R argues that the easement deed does not satisfy the perpetuity requirements of I.R.C. sec. 170 and 26 C.F.R. sec. 1.170A14(g)(6)(ii), Income Tax Regs., because it provides the mortgagees with prior claims to extinguishment proceeds in preference to the donee. PB argues the contrary, citing Kaufman v. Shulman, 687 F.3d 21 (1st Cir. 2012), aff’g in part, vacating in part, and remanding in part Kaufman v. Commissioner, 136 T.C. 294 (2011), and 134 T.C. 182 (2010). Alternatively, PB argues that if the easement deed does otherwise violate the perpetuity requirement of I.R.C. sec. 170 and the regulation, the easement deed contains a saving clause that will retroactively reform the deed to comply with the perpetuity requirements of sec. 1.170A-14(g)(6)(ii).
Held: In this case, presumably appealable to the U.S. Court of Appeals for the Seventh Circuit, we are not bound by the opinion of the U.S. Court of Appeals for the First Circuit in Kaufman v. Shulman, see Golsen v. Commissioner, 54 T.C. 742, 757 (1970), aff’d, 445 F.2d 985 (10th Cir. 1971), and we will follow Kaufman v. Commissioner; we will not follow Kaufman v. Shulman.
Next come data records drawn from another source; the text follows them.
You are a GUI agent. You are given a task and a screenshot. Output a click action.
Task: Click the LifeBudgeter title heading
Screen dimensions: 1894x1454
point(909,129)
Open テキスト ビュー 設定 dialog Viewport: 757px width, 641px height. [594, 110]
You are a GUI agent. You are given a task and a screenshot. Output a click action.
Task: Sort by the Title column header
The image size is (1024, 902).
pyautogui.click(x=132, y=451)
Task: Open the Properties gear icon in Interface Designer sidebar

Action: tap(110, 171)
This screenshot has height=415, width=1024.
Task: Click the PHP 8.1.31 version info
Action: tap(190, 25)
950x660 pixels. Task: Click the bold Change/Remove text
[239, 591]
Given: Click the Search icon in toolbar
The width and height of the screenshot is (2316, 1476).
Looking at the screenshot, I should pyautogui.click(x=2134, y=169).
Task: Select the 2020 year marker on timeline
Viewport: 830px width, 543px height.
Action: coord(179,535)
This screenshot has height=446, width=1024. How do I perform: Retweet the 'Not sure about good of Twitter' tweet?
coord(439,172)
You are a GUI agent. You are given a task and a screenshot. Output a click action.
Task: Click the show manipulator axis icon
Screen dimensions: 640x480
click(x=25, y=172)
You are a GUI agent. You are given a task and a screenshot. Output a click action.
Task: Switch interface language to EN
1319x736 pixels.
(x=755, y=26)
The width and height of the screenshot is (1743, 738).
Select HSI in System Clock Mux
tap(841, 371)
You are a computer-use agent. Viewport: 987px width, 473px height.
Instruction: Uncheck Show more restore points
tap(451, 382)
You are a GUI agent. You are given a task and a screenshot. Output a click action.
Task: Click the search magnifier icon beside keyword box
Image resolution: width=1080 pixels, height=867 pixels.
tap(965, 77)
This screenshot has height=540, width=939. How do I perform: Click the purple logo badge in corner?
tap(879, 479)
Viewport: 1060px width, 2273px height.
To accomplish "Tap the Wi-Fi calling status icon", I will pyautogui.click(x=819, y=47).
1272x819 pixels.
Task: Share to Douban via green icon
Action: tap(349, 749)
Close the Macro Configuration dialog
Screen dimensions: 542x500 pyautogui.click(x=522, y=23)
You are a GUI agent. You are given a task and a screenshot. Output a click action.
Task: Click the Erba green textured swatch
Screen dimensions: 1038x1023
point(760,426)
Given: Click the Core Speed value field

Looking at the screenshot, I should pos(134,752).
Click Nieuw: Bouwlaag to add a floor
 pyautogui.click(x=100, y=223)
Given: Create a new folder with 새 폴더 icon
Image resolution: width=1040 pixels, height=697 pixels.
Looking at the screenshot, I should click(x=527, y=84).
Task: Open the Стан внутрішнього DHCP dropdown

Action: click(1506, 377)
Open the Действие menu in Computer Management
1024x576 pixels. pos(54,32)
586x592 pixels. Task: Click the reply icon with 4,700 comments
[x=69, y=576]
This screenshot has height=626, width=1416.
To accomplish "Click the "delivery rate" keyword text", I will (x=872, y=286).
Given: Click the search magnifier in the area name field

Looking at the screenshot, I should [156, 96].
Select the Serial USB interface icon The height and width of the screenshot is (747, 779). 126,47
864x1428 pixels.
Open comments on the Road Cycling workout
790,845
Held, further, PB’s easement deed fails to satisfy the “in perpetuity” requirement of I.R.C. sec. 170(h)(5) because, first, the mortgages on the building were not fully subordinated to the easement as required by sec. 1.170A-14(g)(2), and, second, because the donee was not guaranteed to receive the share of proceeds mandated by sec. 1.170A-14(g)(6)(ii) in the event that the easement was extinguished and the donor subsequently conveyed the property and received proceeds for it. Thus, the facade easement contribution was not a qualified conservation contribution under I.R.C. sec. 170(h), and PB is not entitled to a charitable contribution deduction.
Held, further, the defects in the easement deed are not cured by a provision that purports to retroactively amend the deed, because the requirements of I.R.C. sec. 170 must be satisfied at the time of the gift.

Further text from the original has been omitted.